Mongo was built for data storage and retrieval for large data sets, one item at a time. Hadoop, on the other hand, was written for scalable data processing on huge data sets. So naturally, data processing is often better offloaded to Hadoop. Here’s why:
The Hadoop community has created Pig, Hive, and the Cascading family of languages--all of which are expressive and high-level, and let you bring your own custom code.
If you’re doing significant data processing on MongoDB, it can add substantial load to your production database. You often need an order of magnitude more power to process data in a timely way than you need to store it. Hadoop in the cloud handles this nicely, scaling up to meet your processing needs and down to nothing when you're done.
Hadoop was designed and built for fully distributed, multi-process execution, so it performs much, much better for this sort of work.
So if you want to easily write distributed jobs that perform well and don’t add load to your primary storage system, Hadoop is the way to go.
There are several options to analyze and report on your MongoDB data with Hadoop. These are all powered by the MongoDB Connector for Hadoop, which is integrated and distributed with Mortar.
Determining the best strategy often depends on your particular use case and data. We'll explore each option you can take here:
This is the quickest option to get going. You simply connect directly to your MongoDB database using a standard Mongo URI.
To keep the load off the primary node in your replica set, most people connect to their secondary nodes. While reading from secondary nodes can mean you're running against slightly stale data (typically seconds to minutes behind your primary) it is an excellent way to read large amounts of data without affecting query performance on your primary nodes and in your application.
Alternately, you can also connect directly to your primary replica set node(s). If the amount of data you're reading is small compared to the typical traffic your database handles, then any performance impact should be minor. However, if you are reading a large amount of data, especially data outside of the working set that other clients are using, you'll want to be careful not to degrade performance of your application.
Often the simplest way to process your MongoDB data is to skip the database and read your MongoDB backups directly. If you take backups with mongodump, you can upload them to your Amazon S3 bucket and point Hadoop at them directly.
At cloud-based MongoDB providers like MongoLab and MongoHQ, mongodumps stored to Amazon S3 are already the default backup strategy. If you're hosting your own MongoDB, you only need to add an upload step and you're ready.

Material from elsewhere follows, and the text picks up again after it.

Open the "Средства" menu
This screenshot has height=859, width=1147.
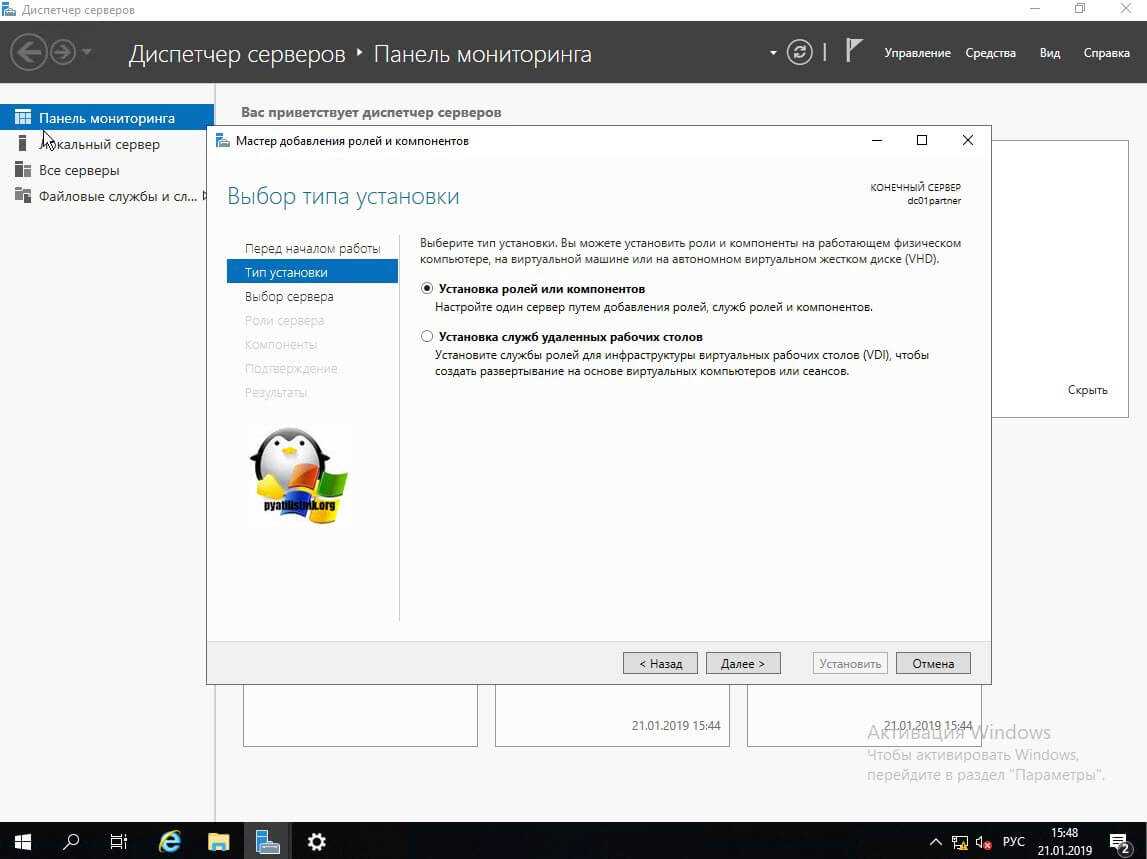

Using backup files keeps all the data processing load off of your MongoDB database. As long as your job can tolerate some staleness in your data this solution works extremely well.
In cases where you are regularly running large jobs against your MongoDB cluster it can be useful to have dedicated nodes that serve just these jobs and no other clients. The easiest way to do that is to use tag sets or hidden members to distinguish your analytics instances from instances being used by other clients.